- Do this
Rewrite the records from the line with "You are a computer-use" up to and including the line with "point(100,26)" as a two-column CSV with the headers instruction and action. Give one row per record, with its text and its answer each in a single quoted field and line breaks replaced by spaces.

- Dataset records
++++++++++++++++++++

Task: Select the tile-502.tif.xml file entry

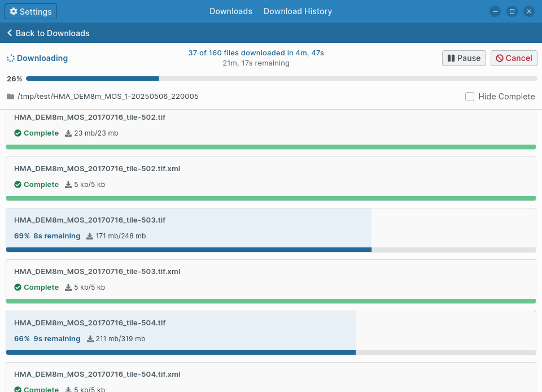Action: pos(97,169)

++++++++++++++++++++

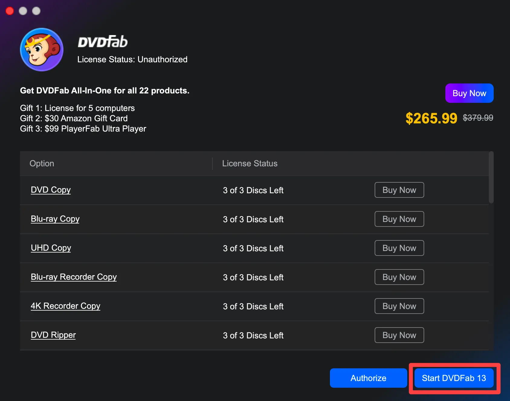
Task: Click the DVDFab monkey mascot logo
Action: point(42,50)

++++++++++++++++++++

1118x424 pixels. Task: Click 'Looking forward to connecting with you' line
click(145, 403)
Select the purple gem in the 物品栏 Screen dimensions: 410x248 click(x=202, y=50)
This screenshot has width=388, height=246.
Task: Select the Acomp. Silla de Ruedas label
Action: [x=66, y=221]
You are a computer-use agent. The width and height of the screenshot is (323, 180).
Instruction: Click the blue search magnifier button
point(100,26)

++++++++++++++++++++

- The solution
instruction,action
"You are a computer-use agent. The width and height of the screenshot is (323, 180). Instruction: Click the blue search magnifier button","point(100,26)"